WHAT IS BEING ASKED – Please repeat, exactly as written, every line from the one containing "757x663 pixels." through the last line of the records, both included, and leave out any pictures.

SUPPLIED MATERIAL –
/---

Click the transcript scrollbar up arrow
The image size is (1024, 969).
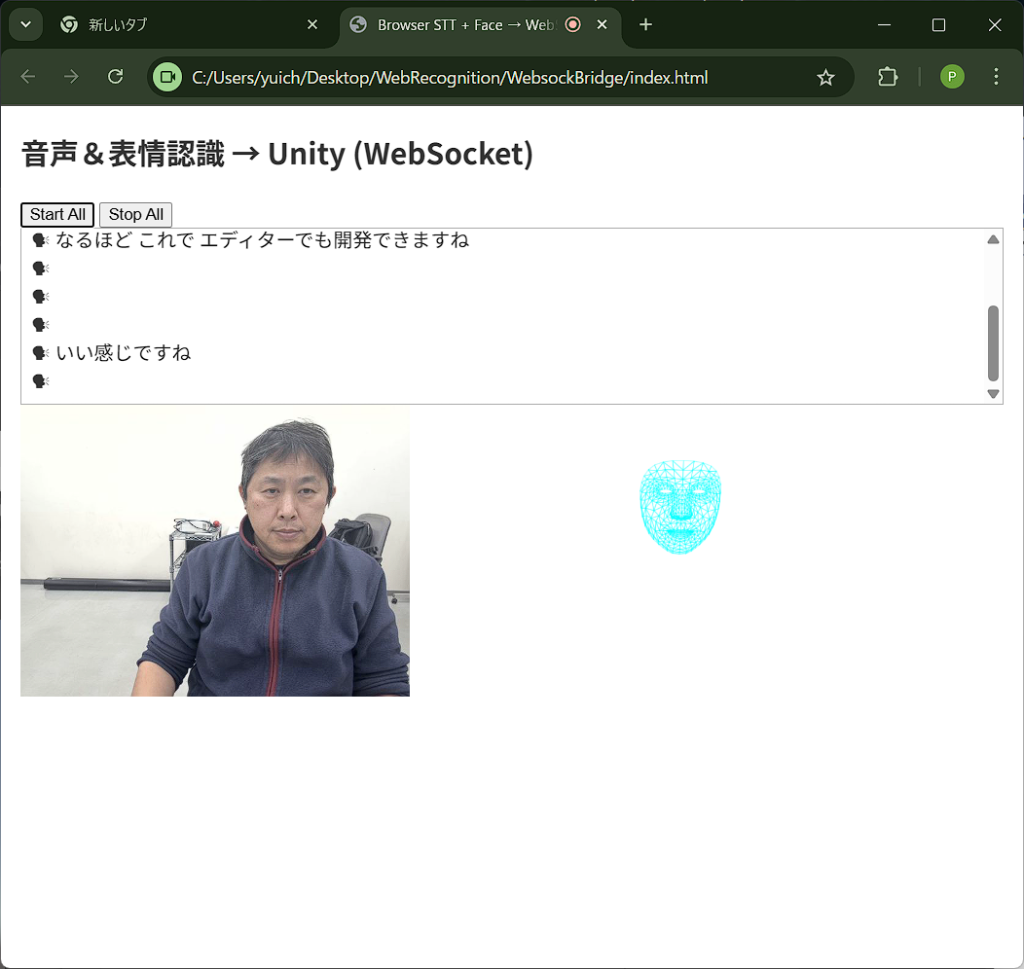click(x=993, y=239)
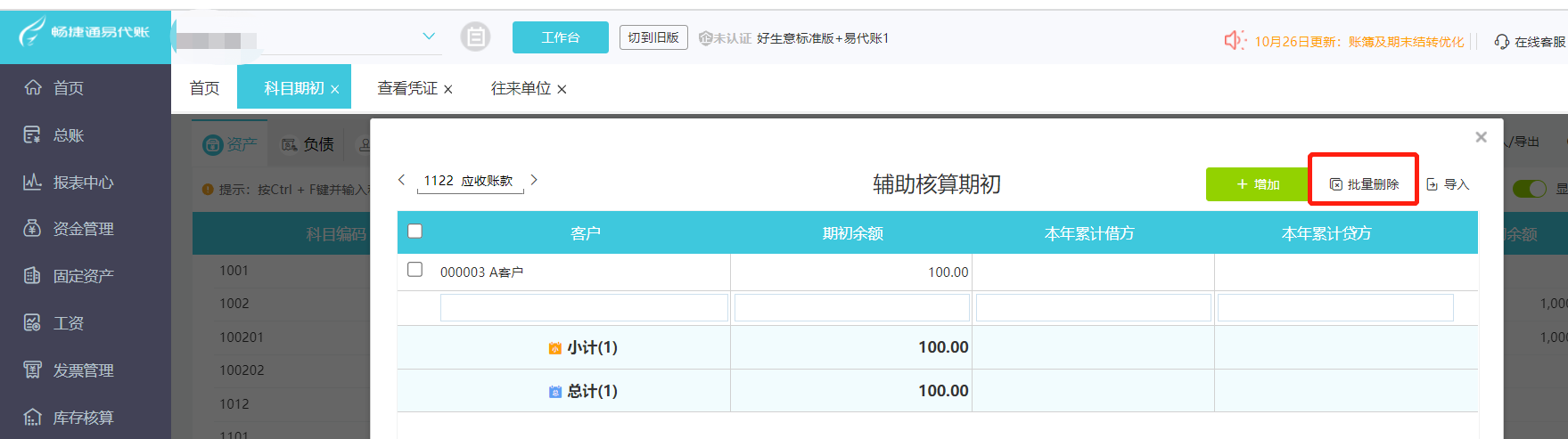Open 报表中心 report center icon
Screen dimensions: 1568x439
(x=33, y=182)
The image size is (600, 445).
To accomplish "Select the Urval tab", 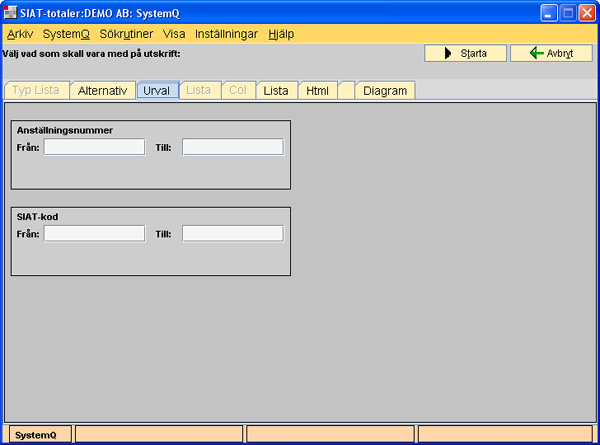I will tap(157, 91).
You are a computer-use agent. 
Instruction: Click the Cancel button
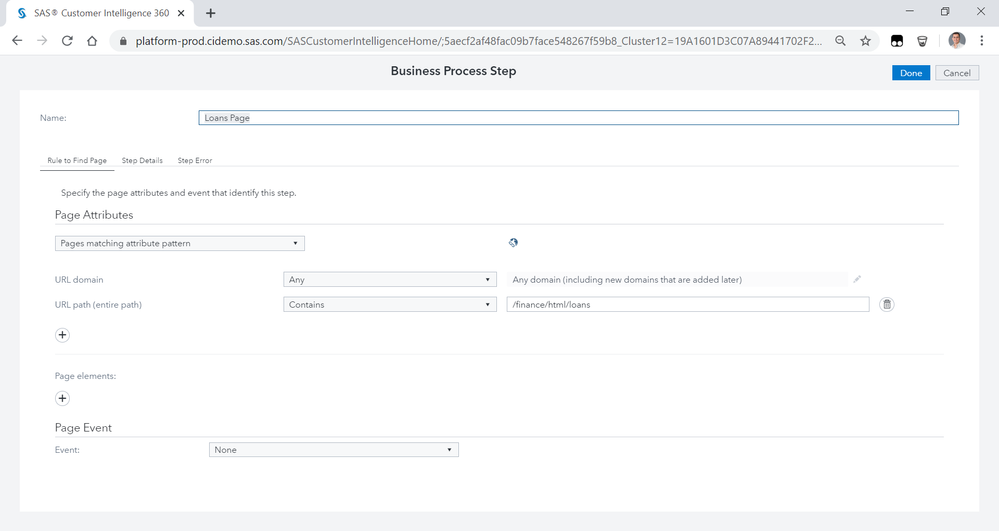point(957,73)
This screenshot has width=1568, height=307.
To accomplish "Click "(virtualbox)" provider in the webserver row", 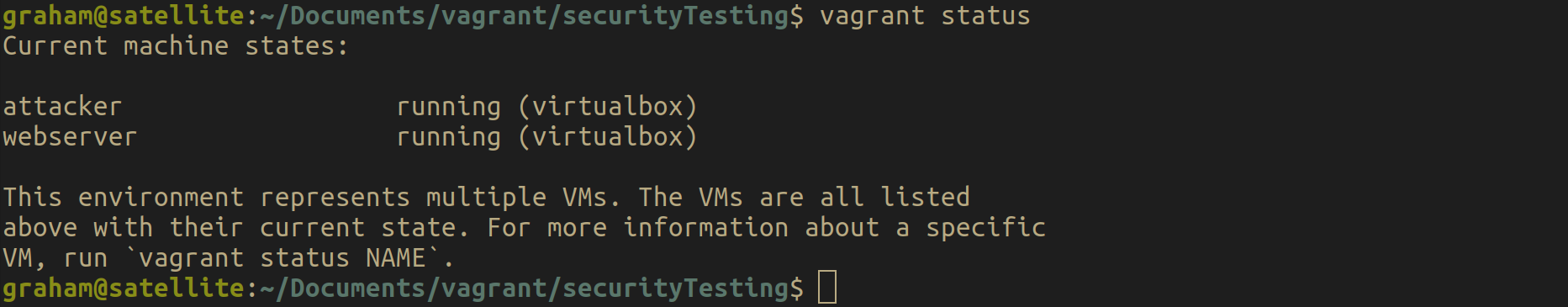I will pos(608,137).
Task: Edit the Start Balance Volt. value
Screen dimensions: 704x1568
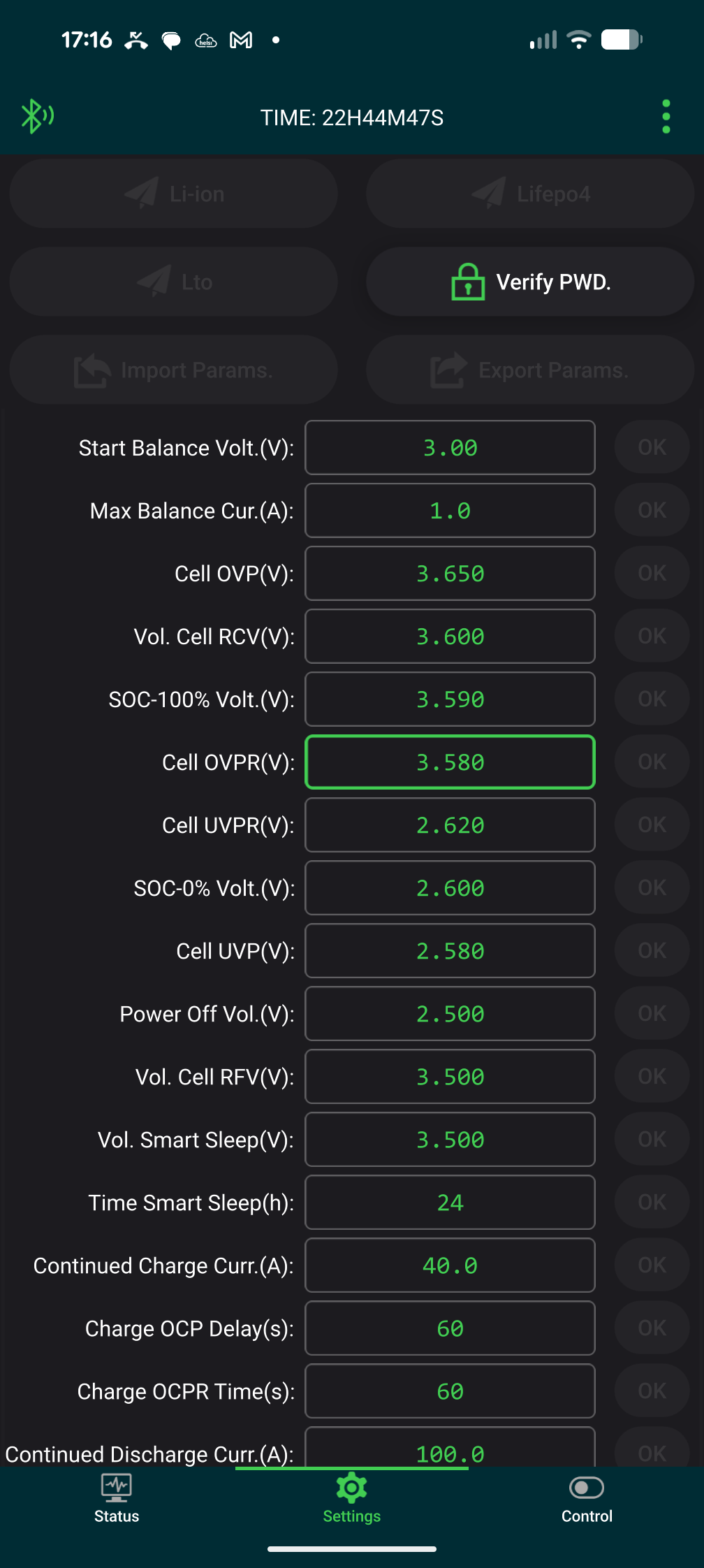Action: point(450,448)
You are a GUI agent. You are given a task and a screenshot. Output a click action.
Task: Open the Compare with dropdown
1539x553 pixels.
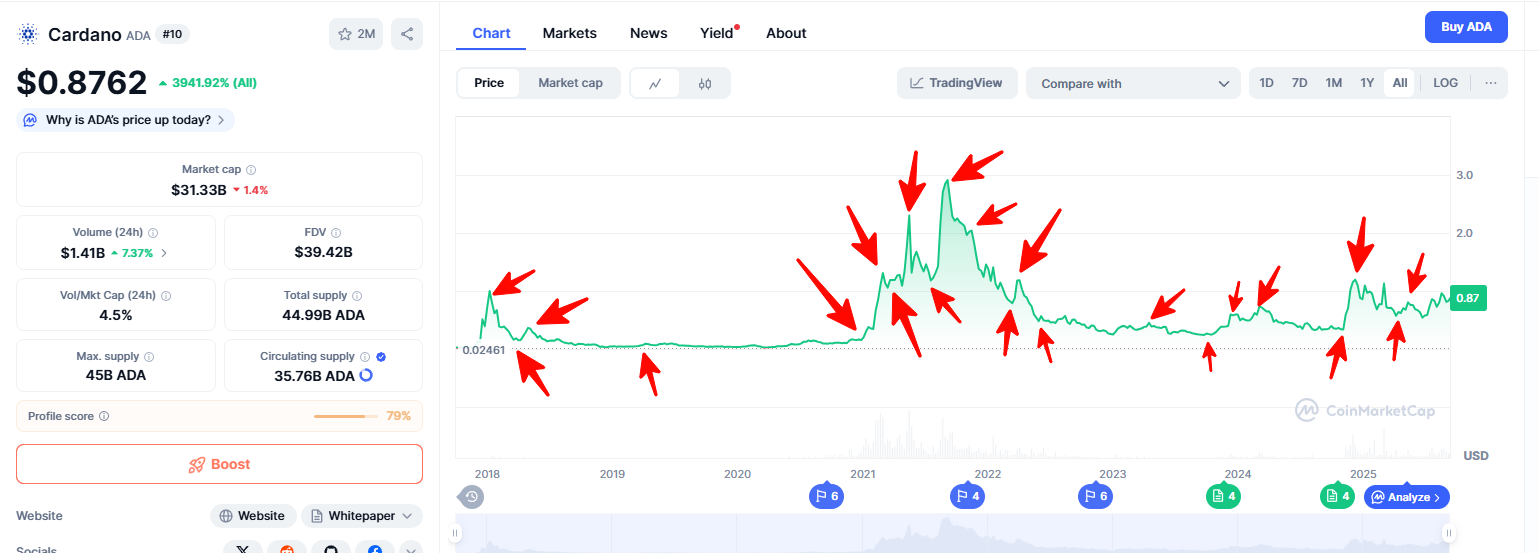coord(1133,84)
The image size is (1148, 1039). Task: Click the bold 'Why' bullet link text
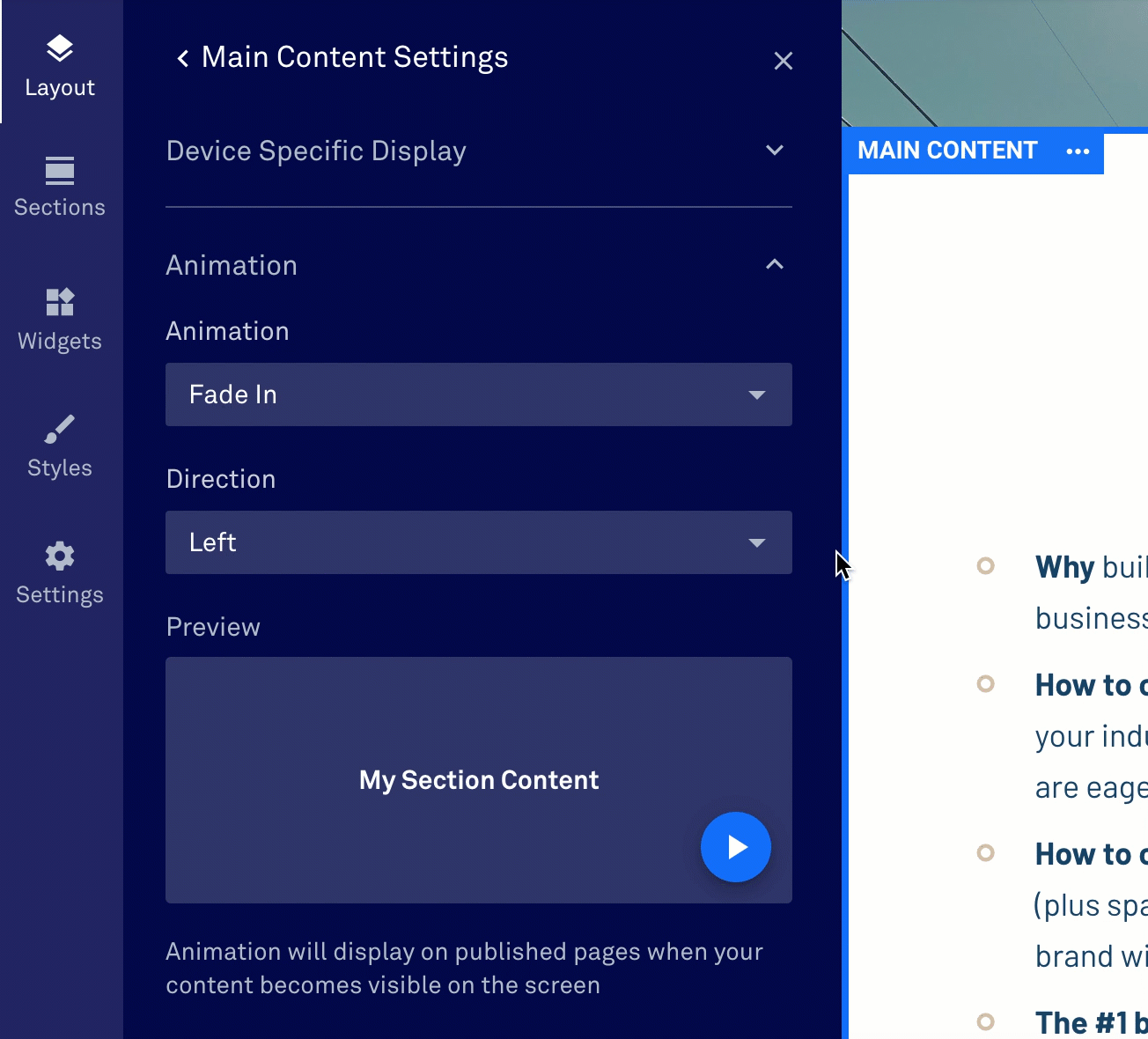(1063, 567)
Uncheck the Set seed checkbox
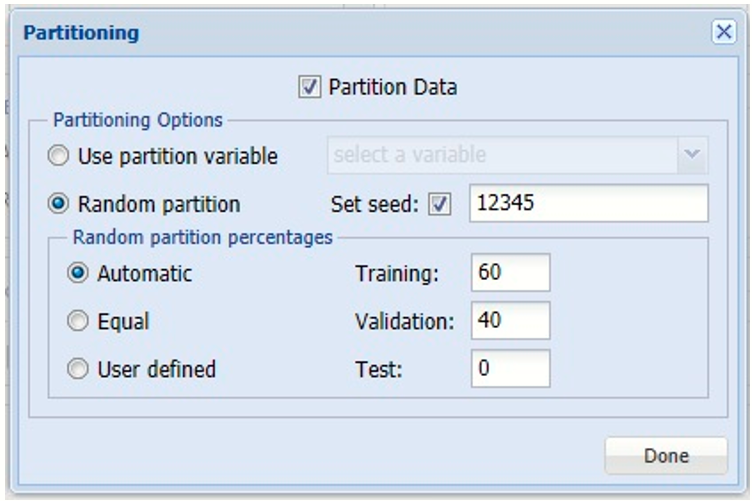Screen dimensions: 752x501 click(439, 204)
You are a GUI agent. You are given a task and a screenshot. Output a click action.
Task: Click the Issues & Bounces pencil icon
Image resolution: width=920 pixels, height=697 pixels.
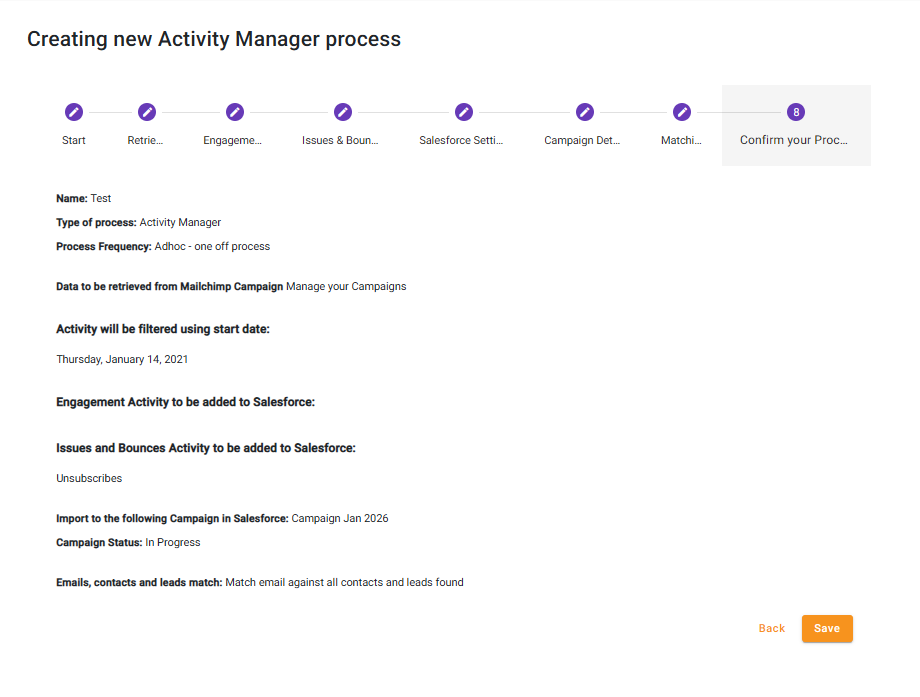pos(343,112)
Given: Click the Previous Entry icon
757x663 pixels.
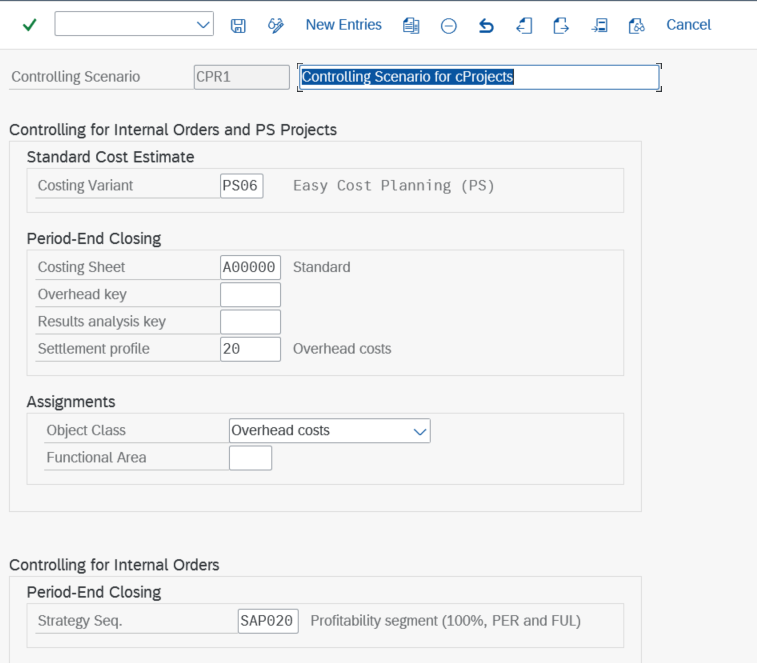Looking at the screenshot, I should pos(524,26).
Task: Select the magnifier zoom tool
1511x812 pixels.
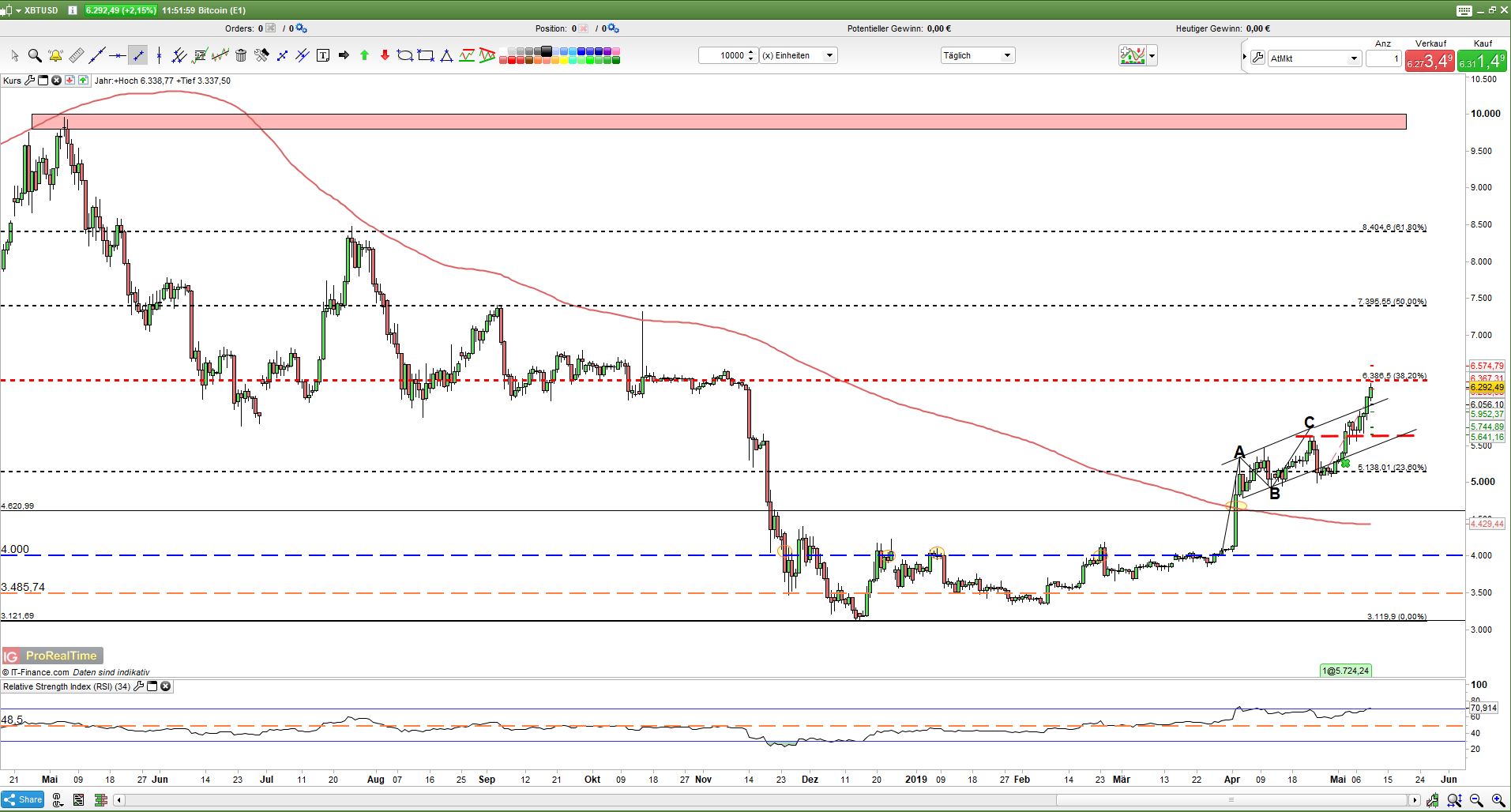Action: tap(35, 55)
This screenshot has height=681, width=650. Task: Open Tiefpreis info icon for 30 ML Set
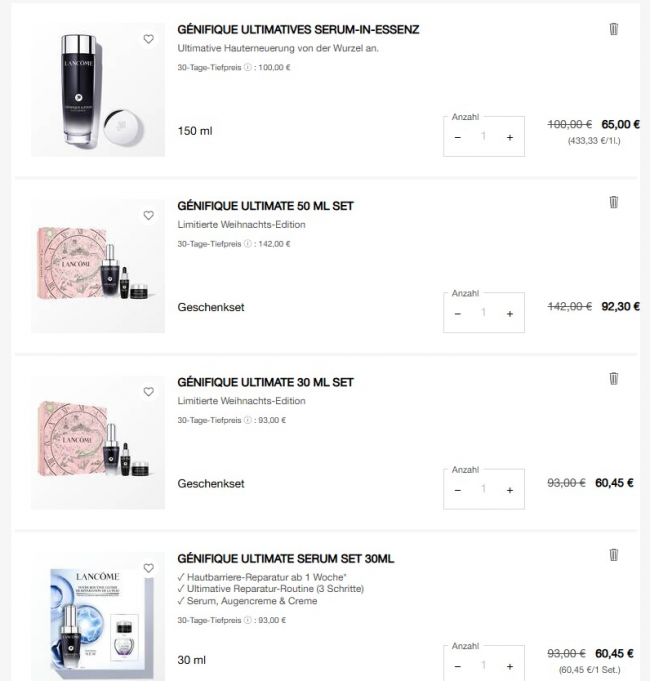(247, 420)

\---

RESULT FOR THIS EXERCISE –
757x663 pixels.
Looking at the screenshot, I should pos(524,26).
Task: Select the magnifier zoom tool
1511x812 pixels.
Action: tap(35, 55)
This screenshot has height=681, width=650. Task: Open Tiefpreis info icon for 30 ML Set
(247, 420)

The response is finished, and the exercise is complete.